Problem details >>
Retype only what runs from the line with "Task: Click lock icon on first article" through the end of the entries, exactly and in full, but omit any picture you find.
═════ Input data ═════
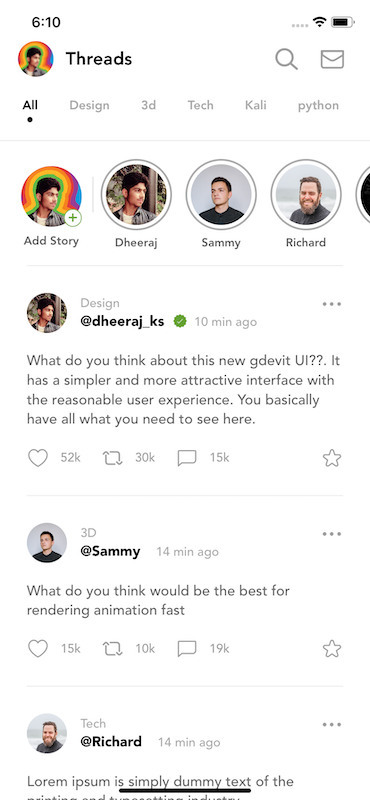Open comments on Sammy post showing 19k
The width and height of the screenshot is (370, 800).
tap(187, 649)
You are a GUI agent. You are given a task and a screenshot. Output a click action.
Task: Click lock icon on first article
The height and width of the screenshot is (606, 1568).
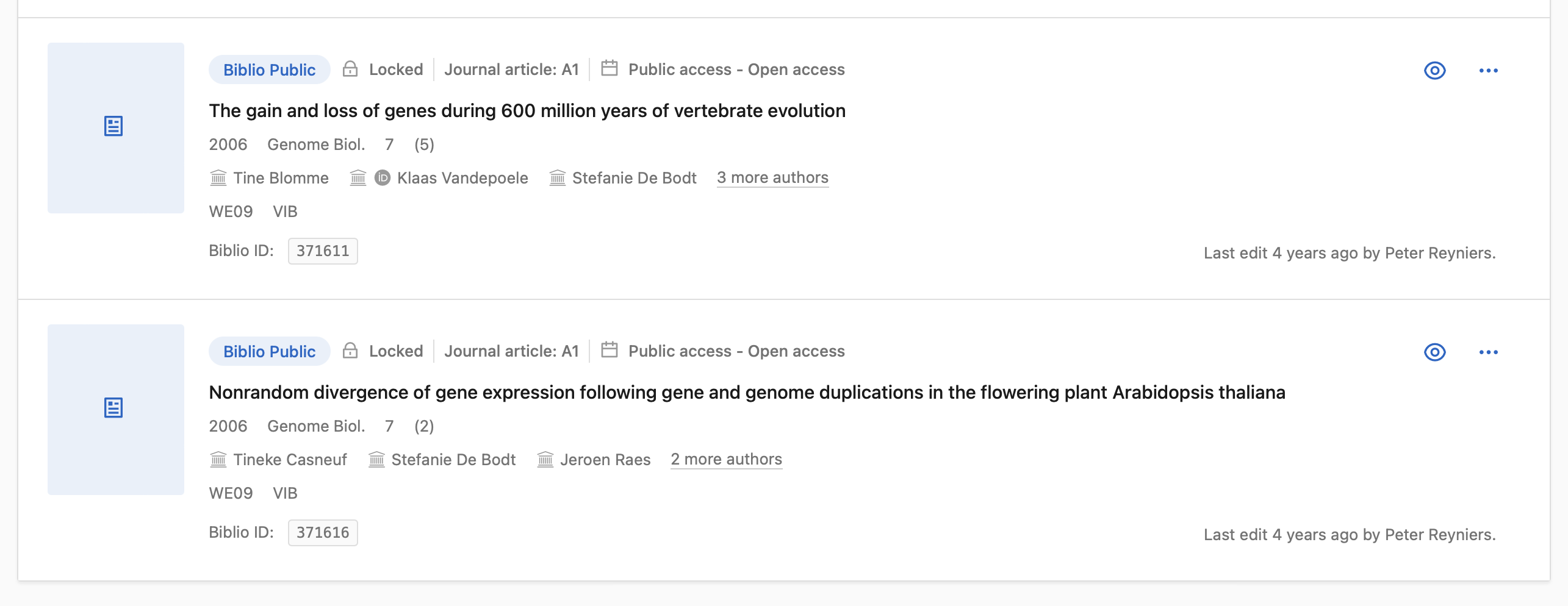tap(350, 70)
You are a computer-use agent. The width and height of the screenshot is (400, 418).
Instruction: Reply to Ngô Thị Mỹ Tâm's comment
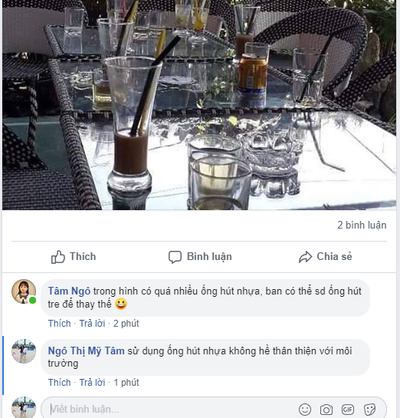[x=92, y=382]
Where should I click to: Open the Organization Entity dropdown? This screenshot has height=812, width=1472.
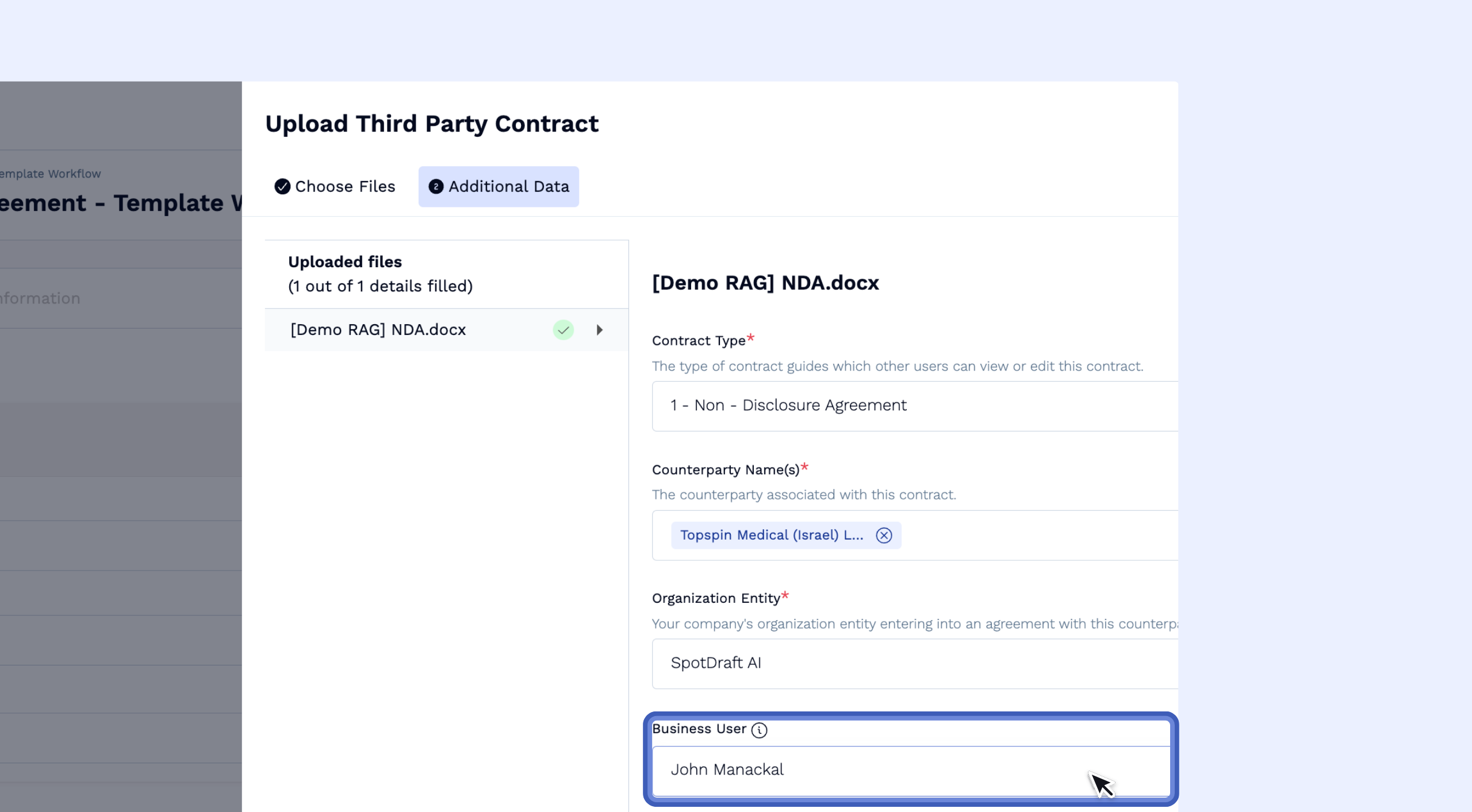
═════
Answer section >>
Task: Click lock icon on first article
The height and width of the screenshot is (606, 1568).
tap(350, 70)
You are a computer-use agent. The width and height of the screenshot is (400, 418).
Instruction: Reply to Ngô Thị Mỹ Tâm's comment
[x=92, y=382]
Where should I click to: Open the Organization Entity dropdown? This screenshot has height=812, width=1472.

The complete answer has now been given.